Society and movie screens like to portray a person’s 21st birthday as the greatest excuse for jubilation and boundless excitement; a cause for celebrations and excessive drinking. Supposedly It’s at this point when you’re considered a fully-fledged ADULT and you’re cast away from the nest, with the expectation that you will go onto fly and soar into a real life of independence, careers and marriage.
I look around me and worryingly It seems I’m the only one with feelings of trepidation at the thought of turning 21. Deep down, it feels like I have the grace of Bambi and beckoning Adulthood is a vast frozen lake of uncertainty beneath my stumbling legs. In the back of my mind, I hauntingly know there is no more room for mistakes now; one false move and cracks in the ice begin to show or worse yet, I’m plunged into unforgiving darkness.
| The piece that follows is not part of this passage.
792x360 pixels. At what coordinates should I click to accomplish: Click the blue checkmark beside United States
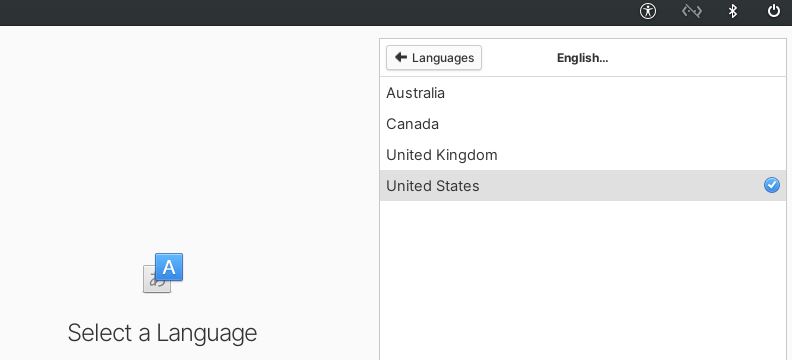771,185
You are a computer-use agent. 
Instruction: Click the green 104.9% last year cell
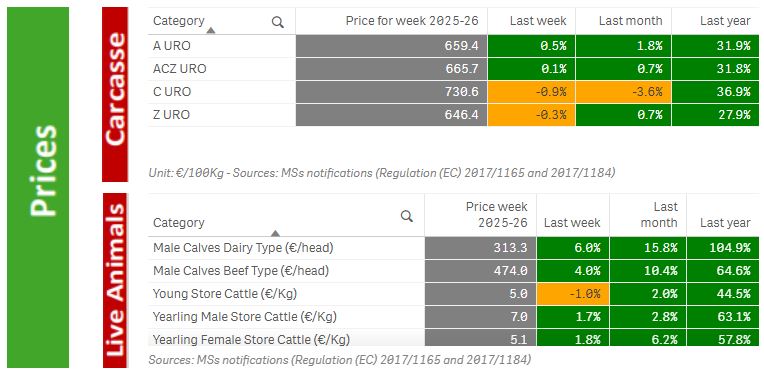(723, 248)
It’s at this moment when I look back in flabbergast at my teenage years spent wishing that I could grow up quicker. I desperately want to grab my acne covered and unfashionable younger self and tell him sternly that he will never have it so good again! At what other point in your life can you have; fun as an only pursuit, stupid mistakes tolerated/even expected and the luxury of wallowing in pseudo-problems instead of real ones? Then I look even further back into my fondest memories, back to that beautiful oasis known as childhood. The summer days halted in timeless bubbles of perfection. The endless treks scouring skips and alleys for furniture to put into a secret fort. The weekend mornings spent religiously watching Nickelodeon (Kenan and Kel was my favourite!).
Yet as much as I yarn for yesteryear, my sobering reality is still slowly beginning to set in and there is nothing I can do about it! Are my best years finally and truly behind me? Is my future down a path of decent rather than ascent? I truly hope not. Yet as the cliché goes, only time can tell… And who knows, perhaps adulthood could exceed all my expectations. It could even exceed youth and go on to be something more incredible and unimaginable than I ever thought possible. In the best case scenario, I could ultimately become the person I was always destined to be? I might travel the world in search of adventure and beautiful women? Perhaps my work goes on to be appreciated across the globe and my presence coveted?
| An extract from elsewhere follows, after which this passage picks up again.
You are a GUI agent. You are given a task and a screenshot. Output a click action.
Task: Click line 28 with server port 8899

In and among all the questions, I merely find more questions and no amount of wincing or dreaming ever seems to solve any of them. However, maybe that was my problem all along… looking too far forward leaves me panting and exhausted at all the infinite possibilities, while looking too far back leaves me misty eyed and nostalgic. Past or future I just can’t win; I can’t go back and I can’t control tomorrow.
My last lingering thought as the calendar moults its pages. How about today, the present, the gift of now? Maybe I should stop worrying and start living.